Titled “Synthesis of high molecular weight proteins using inteins” and “Synthesis of non-native proteins in bombyx mori by modifying sericin expression”, 2 key patent applications from Kraig Biocraft have been published by the United State Patent and Trademark Office (USPTO). Both these applications build on the company’ innovative recombinant spider silk technologies.
The first of the USPTO applications from Kraig Biocraft Laboratories, Inc., Ann Arbor, NI/USA, “Synthesis of high molecular weight proteins using inteins”, reinvents the company’s approach to manufacturing large-format spider silk protein. This new technology allows for the automated self-assembly of target proteins within the silkworm. This process allows for the opportunity to reach beyond the limits of current protein synthesis technologies. Using the auto-processing capabilities of inteins, it creates the opportunity to make plug-and-play blends of numerous spider silk proteins that are not inhibited by the current size limitation for targeted gene knock-in knock-out transformations.
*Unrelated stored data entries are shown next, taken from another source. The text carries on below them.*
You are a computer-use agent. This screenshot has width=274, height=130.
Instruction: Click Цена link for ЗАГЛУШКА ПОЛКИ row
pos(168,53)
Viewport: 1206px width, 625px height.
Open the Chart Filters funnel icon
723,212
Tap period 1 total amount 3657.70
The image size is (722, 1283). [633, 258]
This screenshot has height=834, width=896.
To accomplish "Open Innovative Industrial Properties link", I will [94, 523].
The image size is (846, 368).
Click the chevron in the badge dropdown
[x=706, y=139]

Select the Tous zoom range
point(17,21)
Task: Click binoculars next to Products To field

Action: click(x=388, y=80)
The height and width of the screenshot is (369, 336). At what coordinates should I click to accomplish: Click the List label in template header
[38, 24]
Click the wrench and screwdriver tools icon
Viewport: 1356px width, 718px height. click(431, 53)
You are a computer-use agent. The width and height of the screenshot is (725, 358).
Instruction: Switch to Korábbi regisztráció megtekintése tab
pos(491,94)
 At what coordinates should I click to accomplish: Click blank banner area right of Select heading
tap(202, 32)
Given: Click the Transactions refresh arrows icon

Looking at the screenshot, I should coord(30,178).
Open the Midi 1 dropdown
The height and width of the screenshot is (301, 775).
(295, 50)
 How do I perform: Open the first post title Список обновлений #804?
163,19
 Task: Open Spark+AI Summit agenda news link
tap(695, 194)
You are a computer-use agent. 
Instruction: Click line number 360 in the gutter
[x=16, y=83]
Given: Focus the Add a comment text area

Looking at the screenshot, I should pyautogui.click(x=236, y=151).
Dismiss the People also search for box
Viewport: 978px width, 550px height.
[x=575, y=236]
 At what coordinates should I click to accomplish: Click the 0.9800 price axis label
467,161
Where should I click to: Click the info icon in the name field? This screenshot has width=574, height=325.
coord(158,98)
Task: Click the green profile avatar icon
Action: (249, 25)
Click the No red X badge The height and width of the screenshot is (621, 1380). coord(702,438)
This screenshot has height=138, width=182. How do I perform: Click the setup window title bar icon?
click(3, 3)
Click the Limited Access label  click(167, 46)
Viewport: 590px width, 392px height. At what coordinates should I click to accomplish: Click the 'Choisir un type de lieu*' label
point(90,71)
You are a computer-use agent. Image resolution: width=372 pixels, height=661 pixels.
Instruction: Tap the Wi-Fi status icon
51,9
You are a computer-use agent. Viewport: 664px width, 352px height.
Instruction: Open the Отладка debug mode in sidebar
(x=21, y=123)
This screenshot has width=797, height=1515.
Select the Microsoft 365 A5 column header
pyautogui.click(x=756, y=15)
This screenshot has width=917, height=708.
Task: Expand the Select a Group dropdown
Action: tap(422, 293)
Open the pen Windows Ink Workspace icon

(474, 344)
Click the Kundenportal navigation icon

The second application, “Synthesis of non-native proteins in bombyx mori by modifying sericin expression”, moves beyond the heavy chain fibroin and creates opportunities for co-production of non-fibrous proteins within sericin. Sericin is the stick glue-like protein holding the silk fibers together, making up roughly 20% of the cocoon, and is broadly considered a waste product.
This invention seeks to leverage this untapped resource to increase the production of target proteins. These target materials include a range of possible applications, including therapeutic and pharmacological proteins. The current production systems for these proteins are inefficient and, therefore, very expensive. This new process opens the possibility for large-scale production materials such as elastin, keratin, human collagen, and many more at comparatively very low costs.
»While our production operations in Vietnam remain laser-focused on the large-scale commercial production of spider silk textiles, our lab is busy executing on the technology roadmap to secure Kraig Labs’ future and legacy.«
Jon Rice, COO, Kraig Biocraft Laboratories, Inc.